A read duplication can be easily distinguished when mapping reads to a reference sequence as shown in the example in figure 24.48.
When sequencing library preparation involves a PCR amplification step, it is common to observe multiple reads where identical nucleotide sequences are disproportionably represented in the final results. Thus, to facilitate processing of mappings based on this kind of data, it may be necessary to perform a duplicate read removal step, which flags identical reads and subsequently removes them from the data set. However, this step is complicated by the low, but consistent, presence of sequencing errors that may cause otherwise identical sequences to differ slightly. Thus, it is important that the duplicate read removal includes some tolerance for nearly identical sequences, which could still be reads from the same PCR artifact.

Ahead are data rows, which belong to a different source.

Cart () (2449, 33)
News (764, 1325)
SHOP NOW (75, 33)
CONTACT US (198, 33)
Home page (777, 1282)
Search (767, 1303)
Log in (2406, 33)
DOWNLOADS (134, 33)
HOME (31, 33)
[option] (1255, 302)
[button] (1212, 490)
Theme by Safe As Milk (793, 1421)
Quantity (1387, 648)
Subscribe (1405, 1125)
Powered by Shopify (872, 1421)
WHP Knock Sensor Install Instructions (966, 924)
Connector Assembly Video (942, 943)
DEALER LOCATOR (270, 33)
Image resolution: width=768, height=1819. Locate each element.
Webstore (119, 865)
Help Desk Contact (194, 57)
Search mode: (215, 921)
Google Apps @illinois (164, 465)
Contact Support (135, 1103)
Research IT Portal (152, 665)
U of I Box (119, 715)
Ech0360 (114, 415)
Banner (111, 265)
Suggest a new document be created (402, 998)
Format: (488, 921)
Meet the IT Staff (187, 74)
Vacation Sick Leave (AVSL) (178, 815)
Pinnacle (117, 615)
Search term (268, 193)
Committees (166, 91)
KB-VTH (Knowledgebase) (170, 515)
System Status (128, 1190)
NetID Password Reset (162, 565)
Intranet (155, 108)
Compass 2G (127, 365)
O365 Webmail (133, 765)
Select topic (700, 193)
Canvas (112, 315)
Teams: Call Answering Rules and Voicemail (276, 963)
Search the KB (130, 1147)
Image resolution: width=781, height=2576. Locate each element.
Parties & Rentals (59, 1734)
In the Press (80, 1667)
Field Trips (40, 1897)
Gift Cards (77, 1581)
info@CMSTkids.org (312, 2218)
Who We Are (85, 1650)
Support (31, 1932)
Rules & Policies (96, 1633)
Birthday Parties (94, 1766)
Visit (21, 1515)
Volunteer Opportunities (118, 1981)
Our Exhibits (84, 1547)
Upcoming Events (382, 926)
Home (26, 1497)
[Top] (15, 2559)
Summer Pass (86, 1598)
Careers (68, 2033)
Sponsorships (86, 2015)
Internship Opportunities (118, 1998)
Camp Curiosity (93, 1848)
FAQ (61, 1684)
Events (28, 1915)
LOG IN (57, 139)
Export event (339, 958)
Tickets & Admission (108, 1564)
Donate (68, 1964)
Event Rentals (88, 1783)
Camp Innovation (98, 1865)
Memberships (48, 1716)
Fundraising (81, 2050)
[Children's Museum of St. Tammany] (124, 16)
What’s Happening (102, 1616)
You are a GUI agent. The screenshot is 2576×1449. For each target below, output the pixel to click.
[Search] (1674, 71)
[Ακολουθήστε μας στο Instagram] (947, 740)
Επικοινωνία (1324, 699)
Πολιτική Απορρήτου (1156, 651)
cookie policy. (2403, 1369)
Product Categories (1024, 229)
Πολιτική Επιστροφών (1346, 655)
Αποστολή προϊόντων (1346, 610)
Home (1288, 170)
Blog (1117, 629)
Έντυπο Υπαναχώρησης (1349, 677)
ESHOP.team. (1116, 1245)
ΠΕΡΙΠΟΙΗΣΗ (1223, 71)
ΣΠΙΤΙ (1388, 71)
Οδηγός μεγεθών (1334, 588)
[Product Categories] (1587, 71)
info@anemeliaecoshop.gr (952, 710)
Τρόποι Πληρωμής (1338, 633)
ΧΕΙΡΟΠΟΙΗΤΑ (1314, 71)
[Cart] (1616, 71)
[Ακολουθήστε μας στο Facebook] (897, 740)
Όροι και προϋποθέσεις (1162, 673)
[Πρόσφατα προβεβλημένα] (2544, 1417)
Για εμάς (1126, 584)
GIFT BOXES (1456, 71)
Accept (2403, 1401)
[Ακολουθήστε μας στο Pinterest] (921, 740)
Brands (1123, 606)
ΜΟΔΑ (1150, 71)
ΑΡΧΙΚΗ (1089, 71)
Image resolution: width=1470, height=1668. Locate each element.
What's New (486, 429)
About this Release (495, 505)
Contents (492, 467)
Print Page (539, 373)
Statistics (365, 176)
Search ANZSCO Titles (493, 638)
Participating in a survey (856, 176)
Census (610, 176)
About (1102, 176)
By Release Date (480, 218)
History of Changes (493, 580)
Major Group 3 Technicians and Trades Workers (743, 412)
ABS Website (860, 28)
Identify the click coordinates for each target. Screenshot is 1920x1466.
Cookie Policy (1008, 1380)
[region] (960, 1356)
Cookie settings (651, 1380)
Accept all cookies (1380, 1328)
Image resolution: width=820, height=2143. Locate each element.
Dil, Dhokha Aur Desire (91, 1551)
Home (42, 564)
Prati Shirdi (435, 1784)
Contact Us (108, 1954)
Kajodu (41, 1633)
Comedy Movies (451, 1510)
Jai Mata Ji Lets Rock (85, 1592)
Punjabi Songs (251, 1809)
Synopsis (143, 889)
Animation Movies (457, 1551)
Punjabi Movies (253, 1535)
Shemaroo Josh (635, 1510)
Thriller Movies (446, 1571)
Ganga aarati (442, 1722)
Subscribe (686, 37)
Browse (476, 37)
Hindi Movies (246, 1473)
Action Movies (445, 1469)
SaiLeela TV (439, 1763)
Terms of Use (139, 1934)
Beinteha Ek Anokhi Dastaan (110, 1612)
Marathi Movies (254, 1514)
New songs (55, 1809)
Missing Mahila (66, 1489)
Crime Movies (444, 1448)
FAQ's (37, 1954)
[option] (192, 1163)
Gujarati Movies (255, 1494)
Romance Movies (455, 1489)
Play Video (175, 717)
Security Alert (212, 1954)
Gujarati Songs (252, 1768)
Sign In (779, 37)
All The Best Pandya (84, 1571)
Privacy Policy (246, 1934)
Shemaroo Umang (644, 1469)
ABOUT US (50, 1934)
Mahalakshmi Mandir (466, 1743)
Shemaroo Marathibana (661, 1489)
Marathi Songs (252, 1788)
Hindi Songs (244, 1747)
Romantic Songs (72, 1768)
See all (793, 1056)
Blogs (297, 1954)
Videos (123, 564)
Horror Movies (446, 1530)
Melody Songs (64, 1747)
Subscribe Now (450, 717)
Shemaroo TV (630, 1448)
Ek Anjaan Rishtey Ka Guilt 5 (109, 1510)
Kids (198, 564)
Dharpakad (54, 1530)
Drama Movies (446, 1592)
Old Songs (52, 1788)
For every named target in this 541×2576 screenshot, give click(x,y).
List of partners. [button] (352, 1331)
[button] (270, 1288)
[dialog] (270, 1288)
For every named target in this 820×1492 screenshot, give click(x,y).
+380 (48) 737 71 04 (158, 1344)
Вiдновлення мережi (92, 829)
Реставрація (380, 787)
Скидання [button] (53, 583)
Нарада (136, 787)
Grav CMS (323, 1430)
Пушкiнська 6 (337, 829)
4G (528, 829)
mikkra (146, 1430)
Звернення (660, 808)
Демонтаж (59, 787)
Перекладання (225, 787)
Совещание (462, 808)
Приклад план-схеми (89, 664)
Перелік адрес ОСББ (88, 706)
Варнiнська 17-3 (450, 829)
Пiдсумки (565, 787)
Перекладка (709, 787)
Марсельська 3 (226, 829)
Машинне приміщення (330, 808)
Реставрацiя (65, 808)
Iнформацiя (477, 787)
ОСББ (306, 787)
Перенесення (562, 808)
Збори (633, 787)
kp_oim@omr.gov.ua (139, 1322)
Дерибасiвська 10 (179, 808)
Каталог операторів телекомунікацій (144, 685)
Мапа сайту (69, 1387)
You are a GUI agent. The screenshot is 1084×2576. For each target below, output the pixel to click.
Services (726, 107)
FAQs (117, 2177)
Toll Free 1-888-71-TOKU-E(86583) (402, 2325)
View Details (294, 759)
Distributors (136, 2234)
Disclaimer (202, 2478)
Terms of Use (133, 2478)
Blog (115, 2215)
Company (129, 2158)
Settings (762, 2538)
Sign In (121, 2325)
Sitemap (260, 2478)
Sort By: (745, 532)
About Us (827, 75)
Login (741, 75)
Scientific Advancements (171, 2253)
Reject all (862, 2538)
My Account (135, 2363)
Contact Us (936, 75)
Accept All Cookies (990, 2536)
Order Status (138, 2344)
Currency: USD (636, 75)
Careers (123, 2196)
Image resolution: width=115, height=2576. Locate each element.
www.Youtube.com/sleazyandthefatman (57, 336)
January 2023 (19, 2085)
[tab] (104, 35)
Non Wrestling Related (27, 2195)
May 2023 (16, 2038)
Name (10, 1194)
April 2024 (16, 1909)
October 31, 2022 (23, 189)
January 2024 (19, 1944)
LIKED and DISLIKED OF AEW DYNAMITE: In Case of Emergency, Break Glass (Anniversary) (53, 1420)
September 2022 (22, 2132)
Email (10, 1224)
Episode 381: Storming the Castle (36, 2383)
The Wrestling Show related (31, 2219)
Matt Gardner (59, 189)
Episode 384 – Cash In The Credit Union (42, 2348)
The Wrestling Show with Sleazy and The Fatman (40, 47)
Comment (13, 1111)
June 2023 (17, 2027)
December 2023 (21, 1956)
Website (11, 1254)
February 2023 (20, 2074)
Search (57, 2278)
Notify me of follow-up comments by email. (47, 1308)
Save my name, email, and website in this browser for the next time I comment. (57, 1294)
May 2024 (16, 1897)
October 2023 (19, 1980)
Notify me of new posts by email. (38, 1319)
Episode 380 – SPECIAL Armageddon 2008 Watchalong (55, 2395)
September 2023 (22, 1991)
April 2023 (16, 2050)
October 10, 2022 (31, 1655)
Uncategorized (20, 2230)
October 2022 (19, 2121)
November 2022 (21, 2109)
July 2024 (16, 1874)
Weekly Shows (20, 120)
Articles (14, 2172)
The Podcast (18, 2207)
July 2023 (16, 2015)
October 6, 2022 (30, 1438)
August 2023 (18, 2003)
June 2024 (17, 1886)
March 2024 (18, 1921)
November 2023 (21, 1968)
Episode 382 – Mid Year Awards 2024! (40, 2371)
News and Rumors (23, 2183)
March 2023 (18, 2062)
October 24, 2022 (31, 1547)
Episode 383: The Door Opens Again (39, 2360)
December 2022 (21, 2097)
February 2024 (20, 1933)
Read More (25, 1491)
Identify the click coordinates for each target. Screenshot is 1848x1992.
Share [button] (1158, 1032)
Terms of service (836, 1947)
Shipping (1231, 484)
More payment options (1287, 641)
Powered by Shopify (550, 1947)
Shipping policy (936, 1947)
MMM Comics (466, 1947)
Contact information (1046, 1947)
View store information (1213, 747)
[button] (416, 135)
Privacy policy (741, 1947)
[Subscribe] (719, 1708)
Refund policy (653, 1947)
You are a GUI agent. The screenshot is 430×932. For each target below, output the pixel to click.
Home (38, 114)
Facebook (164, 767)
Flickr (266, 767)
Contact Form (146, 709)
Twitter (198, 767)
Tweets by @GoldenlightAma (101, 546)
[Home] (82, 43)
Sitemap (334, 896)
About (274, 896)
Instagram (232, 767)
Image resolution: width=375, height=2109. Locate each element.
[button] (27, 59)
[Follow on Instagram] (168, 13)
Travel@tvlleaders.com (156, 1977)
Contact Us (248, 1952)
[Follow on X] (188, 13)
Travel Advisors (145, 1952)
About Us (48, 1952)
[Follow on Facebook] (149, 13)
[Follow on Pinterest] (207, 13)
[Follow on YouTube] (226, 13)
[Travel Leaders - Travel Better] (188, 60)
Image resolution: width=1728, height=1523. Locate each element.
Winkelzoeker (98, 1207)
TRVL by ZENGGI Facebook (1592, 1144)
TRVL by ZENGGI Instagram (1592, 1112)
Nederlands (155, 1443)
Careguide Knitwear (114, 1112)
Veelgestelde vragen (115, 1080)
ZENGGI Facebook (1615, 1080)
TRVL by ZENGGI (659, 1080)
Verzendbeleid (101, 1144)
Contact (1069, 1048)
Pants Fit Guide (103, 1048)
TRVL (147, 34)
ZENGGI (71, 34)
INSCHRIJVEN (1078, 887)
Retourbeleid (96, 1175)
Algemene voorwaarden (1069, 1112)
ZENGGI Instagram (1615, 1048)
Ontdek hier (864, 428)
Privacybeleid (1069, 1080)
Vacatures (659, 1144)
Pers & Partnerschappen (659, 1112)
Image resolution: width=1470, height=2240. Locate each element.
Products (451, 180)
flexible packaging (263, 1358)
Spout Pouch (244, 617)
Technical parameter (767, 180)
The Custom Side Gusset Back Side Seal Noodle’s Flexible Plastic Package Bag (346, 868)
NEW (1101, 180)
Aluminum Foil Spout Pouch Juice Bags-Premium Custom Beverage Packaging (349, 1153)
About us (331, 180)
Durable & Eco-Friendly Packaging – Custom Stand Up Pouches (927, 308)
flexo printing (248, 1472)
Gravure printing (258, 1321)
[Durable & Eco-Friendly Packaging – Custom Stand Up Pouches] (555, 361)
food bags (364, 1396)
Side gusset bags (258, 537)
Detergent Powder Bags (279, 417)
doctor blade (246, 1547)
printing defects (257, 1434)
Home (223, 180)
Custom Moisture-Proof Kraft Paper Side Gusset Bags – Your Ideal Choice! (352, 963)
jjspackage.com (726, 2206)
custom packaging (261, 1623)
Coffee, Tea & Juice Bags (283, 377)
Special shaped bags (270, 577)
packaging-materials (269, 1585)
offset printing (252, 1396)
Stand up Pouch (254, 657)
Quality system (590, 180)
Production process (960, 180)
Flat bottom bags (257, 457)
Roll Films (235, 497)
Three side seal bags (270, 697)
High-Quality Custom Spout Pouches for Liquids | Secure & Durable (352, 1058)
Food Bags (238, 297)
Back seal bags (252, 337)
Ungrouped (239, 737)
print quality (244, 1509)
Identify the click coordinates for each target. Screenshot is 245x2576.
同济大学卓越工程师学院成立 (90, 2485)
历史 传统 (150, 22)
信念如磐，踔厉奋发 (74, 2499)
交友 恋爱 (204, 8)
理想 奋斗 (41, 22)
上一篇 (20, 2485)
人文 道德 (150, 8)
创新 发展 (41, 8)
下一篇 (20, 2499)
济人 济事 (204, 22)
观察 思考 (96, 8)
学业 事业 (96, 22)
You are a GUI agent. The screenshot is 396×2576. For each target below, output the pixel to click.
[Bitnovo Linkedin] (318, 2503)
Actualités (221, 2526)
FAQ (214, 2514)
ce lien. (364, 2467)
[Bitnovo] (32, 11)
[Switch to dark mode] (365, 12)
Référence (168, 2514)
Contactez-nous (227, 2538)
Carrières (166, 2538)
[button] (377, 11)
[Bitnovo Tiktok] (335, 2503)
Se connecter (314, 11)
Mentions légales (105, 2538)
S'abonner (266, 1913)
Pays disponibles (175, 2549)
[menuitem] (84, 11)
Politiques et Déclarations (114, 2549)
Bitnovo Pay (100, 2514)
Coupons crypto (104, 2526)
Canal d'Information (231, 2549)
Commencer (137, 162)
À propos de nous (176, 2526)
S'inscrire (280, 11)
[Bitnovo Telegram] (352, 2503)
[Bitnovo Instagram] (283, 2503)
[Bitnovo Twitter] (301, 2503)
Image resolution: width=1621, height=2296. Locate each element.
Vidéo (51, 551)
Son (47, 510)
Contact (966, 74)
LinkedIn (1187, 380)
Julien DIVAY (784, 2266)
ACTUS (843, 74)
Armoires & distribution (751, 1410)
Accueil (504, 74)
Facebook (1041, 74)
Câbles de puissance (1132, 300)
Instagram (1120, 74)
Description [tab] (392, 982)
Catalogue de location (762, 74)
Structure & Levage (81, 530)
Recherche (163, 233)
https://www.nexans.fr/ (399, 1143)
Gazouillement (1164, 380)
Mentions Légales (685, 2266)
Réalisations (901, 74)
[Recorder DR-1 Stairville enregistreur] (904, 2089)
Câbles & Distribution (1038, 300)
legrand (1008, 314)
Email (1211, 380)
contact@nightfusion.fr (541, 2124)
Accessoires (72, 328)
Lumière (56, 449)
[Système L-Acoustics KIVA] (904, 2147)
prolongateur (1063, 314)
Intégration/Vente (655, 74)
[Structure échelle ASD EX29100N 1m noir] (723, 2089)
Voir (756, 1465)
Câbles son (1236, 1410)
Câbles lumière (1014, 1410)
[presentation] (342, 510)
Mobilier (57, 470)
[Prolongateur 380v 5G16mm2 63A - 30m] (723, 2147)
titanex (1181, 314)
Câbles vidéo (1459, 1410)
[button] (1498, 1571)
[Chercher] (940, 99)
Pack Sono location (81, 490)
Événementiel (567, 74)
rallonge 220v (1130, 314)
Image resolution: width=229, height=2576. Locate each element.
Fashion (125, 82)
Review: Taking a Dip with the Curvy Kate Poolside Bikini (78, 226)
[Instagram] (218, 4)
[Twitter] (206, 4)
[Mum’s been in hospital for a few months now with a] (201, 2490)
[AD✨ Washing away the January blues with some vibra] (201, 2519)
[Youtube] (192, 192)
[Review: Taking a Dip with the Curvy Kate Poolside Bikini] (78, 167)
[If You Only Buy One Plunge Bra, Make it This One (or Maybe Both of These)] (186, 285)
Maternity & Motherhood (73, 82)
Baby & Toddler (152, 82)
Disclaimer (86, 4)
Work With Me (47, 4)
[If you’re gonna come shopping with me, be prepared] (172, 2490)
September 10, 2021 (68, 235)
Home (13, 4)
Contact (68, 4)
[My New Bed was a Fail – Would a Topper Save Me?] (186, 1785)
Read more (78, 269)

In samples that have been mapped to a reference genome, duplicate reads from PCR amplification typically result in areas of disproportionally high coverage and are often the cause of significant skew in allelic ratios, particularly when replication errors are made by the enzymes (e.g. polymerases) used during amplification. Sequencing errors incorporated post-amplification can affect both sequence- and coverage-based analysis methods, such as variant calling, where introduced errors can create false positive SNPs, and ChIP-Seq, where artificially inflated coverage can skew the significance of certain locations. By utilizing the mapping information, it is possible to perform the duplicate removal process rapidly and efficiently.
Note! We only recommend using the duplicate read removal if there are amplification steps involved in the library preparation. It is not reccomended for RNA-Seq data, amplicon data, or any sample where the start of a large number of reads are purposely at the same reference location.
The method used by the duplicate read removal is to identify reads that share common coordinates (e.g. the same start and end coordinate), sequencing direction (or mapped strand) and the same sequence, these being the unifying characteristics behind sequencing reads that originate from the same amplified fragments of nuclear material. However, due to the frequent occurrence of sequencing errors, the tool utilizes simple heuristics to prune sequences with small variations from the consensus, as would be expected from errors observed in data from next-generation sequencing platforms. Base mismatch errors that were incorporated during amplification or prior to amplification will be indistinguishable from SNPs and may not be filtered out by this tool.